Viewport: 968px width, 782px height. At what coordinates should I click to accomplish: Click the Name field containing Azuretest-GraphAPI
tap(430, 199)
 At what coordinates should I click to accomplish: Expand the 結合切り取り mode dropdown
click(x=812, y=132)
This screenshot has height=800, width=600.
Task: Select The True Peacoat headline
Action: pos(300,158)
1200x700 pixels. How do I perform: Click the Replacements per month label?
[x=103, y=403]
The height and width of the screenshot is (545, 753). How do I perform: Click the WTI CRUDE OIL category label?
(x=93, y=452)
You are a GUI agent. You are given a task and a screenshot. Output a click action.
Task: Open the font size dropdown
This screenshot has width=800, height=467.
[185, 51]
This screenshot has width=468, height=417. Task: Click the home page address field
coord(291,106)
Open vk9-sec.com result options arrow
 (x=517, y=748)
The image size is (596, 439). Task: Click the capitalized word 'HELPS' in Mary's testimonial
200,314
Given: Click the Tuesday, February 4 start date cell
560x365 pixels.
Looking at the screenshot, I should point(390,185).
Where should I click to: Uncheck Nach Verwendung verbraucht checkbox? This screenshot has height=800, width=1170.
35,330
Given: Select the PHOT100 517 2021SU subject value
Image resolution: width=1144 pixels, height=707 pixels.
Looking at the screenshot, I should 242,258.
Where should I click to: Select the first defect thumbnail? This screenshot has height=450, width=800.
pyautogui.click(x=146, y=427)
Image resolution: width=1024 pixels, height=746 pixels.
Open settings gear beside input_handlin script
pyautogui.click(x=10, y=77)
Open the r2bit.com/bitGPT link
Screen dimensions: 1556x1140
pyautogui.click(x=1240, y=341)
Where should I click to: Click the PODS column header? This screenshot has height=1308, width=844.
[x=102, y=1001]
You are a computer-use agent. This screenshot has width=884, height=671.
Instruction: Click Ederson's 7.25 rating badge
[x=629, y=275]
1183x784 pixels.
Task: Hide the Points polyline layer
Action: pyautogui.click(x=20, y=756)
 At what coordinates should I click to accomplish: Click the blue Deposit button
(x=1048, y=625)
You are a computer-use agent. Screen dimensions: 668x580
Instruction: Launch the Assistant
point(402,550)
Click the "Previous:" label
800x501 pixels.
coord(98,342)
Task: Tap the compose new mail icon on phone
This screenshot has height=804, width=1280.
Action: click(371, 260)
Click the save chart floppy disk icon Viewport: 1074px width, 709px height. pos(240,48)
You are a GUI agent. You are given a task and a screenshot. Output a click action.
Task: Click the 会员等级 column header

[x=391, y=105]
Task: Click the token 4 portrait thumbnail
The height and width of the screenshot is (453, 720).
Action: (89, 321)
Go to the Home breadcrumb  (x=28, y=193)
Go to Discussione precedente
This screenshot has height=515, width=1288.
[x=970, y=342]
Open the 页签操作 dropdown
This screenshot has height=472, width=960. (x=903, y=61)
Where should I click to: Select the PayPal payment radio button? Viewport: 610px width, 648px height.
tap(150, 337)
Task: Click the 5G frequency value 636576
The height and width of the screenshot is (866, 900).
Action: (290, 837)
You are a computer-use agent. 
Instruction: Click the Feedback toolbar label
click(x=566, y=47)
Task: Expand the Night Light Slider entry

Prompt
All the material above is to be retyped exactly as it appears.

Response
Viewport: 968px width, 782px height. At what coordinates should I click to accomplish: Click the Name field containing Azuretest-GraphAPI
tap(430, 199)
 At what coordinates should I click to accomplish: Expand the 結合切り取り mode dropdown
click(x=812, y=132)
This screenshot has height=800, width=600.
Task: Select The True Peacoat headline
Action: pos(300,158)
1200x700 pixels. How do I perform: Click the Replacements per month label?
[x=103, y=403]
The height and width of the screenshot is (545, 753). How do I perform: Click the WTI CRUDE OIL category label?
(x=93, y=452)
You are a GUI agent. You are given a task and a screenshot. Output a click action.
Task: Open the font size dropdown
This screenshot has width=800, height=467.
[185, 51]
This screenshot has width=468, height=417. Task: Click the home page address field
coord(291,106)
Open vk9-sec.com result options arrow
 (x=517, y=748)
The image size is (596, 439). Task: Click the capitalized word 'HELPS' in Mary's testimonial
200,314
Given: Click the Tuesday, February 4 start date cell
560x365 pixels.
Looking at the screenshot, I should point(390,185).
Where should I click to: Uncheck Nach Verwendung verbraucht checkbox? This screenshot has height=800, width=1170.
35,330
Given: Select the PHOT100 517 2021SU subject value
Image resolution: width=1144 pixels, height=707 pixels.
Looking at the screenshot, I should 242,258.
Where should I click to: Select the first defect thumbnail? This screenshot has height=450, width=800.
pyautogui.click(x=146, y=427)
Image resolution: width=1024 pixels, height=746 pixels.
Open settings gear beside input_handlin script
pyautogui.click(x=10, y=77)
Open the r2bit.com/bitGPT link
Screen dimensions: 1556x1140
pyautogui.click(x=1240, y=341)
Where should I click to: Click the PODS column header? This screenshot has height=1308, width=844.
[x=102, y=1001]
You are a computer-use agent. This screenshot has width=884, height=671.
Instruction: Click Ederson's 7.25 rating badge
[x=629, y=275]
1183x784 pixels.
Task: Hide the Points polyline layer
Action: pyautogui.click(x=20, y=756)
 At what coordinates should I click to accomplish: Click the blue Deposit button
(x=1048, y=625)
You are a computer-use agent. Screen dimensions: 668x580
Instruction: Launch the Assistant
point(402,550)
Click the "Previous:" label
800x501 pixels.
coord(98,342)
Task: Tap the compose new mail icon on phone
This screenshot has height=804, width=1280.
Action: click(371, 260)
Click the save chart floppy disk icon Viewport: 1074px width, 709px height. pos(240,48)
You are a GUI agent. You are given a task and a screenshot. Output a click action.
Task: Click the 会员等级 column header

[x=391, y=105]
Task: Click the token 4 portrait thumbnail
The height and width of the screenshot is (453, 720).
Action: (89, 321)
Go to the Home breadcrumb  (x=28, y=193)
Go to Discussione precedente
This screenshot has height=515, width=1288.
[x=970, y=342]
Open the 页签操作 dropdown
This screenshot has height=472, width=960. (x=903, y=61)
Where should I click to: Select the PayPal payment radio button? Viewport: 610px width, 648px height.
tap(150, 337)
Task: Click the 5G frequency value 636576
The height and width of the screenshot is (866, 900).
Action: (290, 837)
You are a computer-use agent. 
Instruction: Click the Feedback toolbar label
click(x=566, y=47)
Task: Expand the Night Light Slider entry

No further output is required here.